From the Fraser Institute
By any measure, Alberta is an energy powerhouse—within Canada, but also on a global scale. In 2023, it produced 85 per cent of Canada’s oil and three-fifths of the country’s natural gas. Most of Canada’s oil reserves are in Alberta, along with a majority of natural gas reserves. Alberta is the beating heart of the Canadian energy economy. And energy, in turn, accounts for one-quarter of Canada’s international exports.
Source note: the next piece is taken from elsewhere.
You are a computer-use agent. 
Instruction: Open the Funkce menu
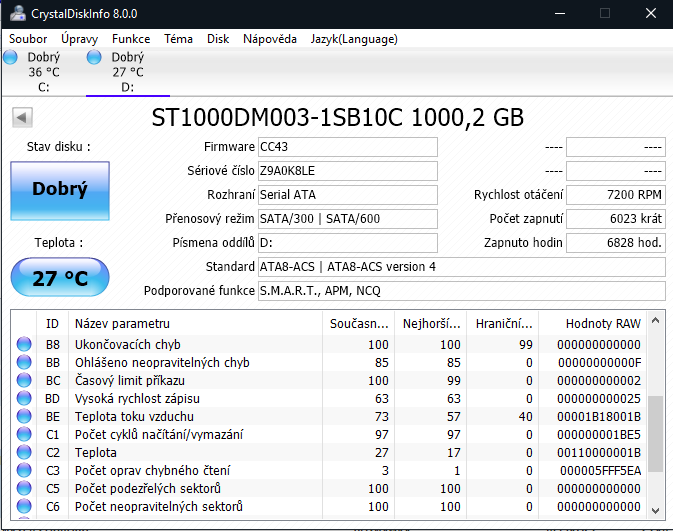pos(131,39)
Consider some key facts about the province’s energy landscape, as noted in the Alberta Energy Regulator’s (AER) 2023 annual report. Oil and natural gas production continued to rise (on a volume basis) in 2023, on the heels of steady increases over the preceding half decade. However, the dollar value of Alberta’s oil and gas production fell in 2023, as the surging prices recorded in 2022 following Russia’s invasion of Ukraine retreated. Capital spending in the province’s energy sector reached $30 billion in 2023, making it the leading driver of private-sector investment. And completion of the Trans Mountain pipeline expansion project has opened new offshore export avenues for Canada’s oil industry and should boost Alberta’s energy production and exports going forward.
In a world striving to address climate change, Alberta’s hydrocarbon-heavy energy sector faces challenges. At some point, the world may start to consume less oil and, later, less natural gas (in absolute terms). But such “peak” consumption hasn’t arrived yet, nor does it appear imminent. While the demand for certain refined petroleum products is trending down in some advanced economies, particularly in Europe, we should take a broader global perspective when assessing energy demand and supply trends.
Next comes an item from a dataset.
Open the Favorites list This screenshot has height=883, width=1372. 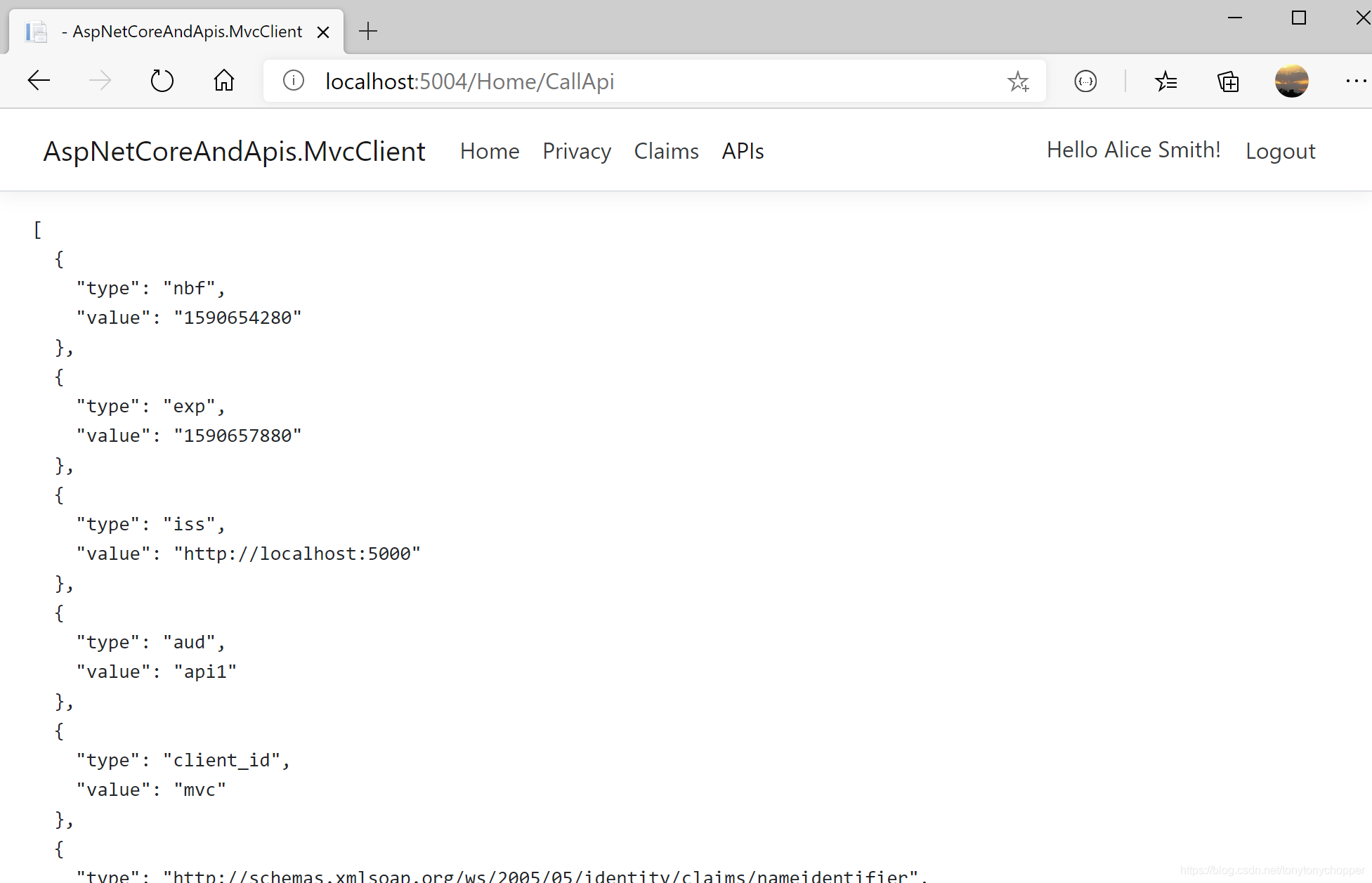[1166, 81]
Looking at the worldwide picture, Goldman Sachs’ 2024 global energy forecast predicts that “oil usage will increase through 2034” thanks to strong demand in emerging markets and growing production of petrochemicals that depend on oil as the principal feedstock. Global demand for natural gas (including LNG) will also continue to increase, particularly since natural gas is the least carbon-intensive fossil fuel and more of it is being traded in the form of liquefied natural gas (LNG).
Against this backdrop, there are reasons to be optimistic about the prospects for Alberta’s energy sector, particularly if the federal government dials back some of the economically destructive energy and climate policies adopted by the last government. According to the AER’s “base case” forecast, overall energy output will expand over the next 10 years. Oilsands output is projected to grow modestly; natural gas production will also rise, in part due to greater demand for Alberta’s upstream gas from LNG operators in British Columbia.
The AER’s forecast also points to a positive trajectory for capital spending across the province’s energy sector. The agency sees annual investment rising from almost $30 billion to $40 billion by 2033. Most of this takes place in the oil and gas industry, but “emerging” energy resources and projects aimed at climate mitigation are expected to represent a bigger slice of energy-related capital spending going forward.
Like many other oil and gas producing jurisdictions, Alberta must navigate the bumpy journey to a lower-carbon future. But the world is set to remain dependent on fossil fuels for decades to come. This suggests the energy sector will continue to underpin not only the Alberta economy but also Canada’s export portfolio for the foreseeable future.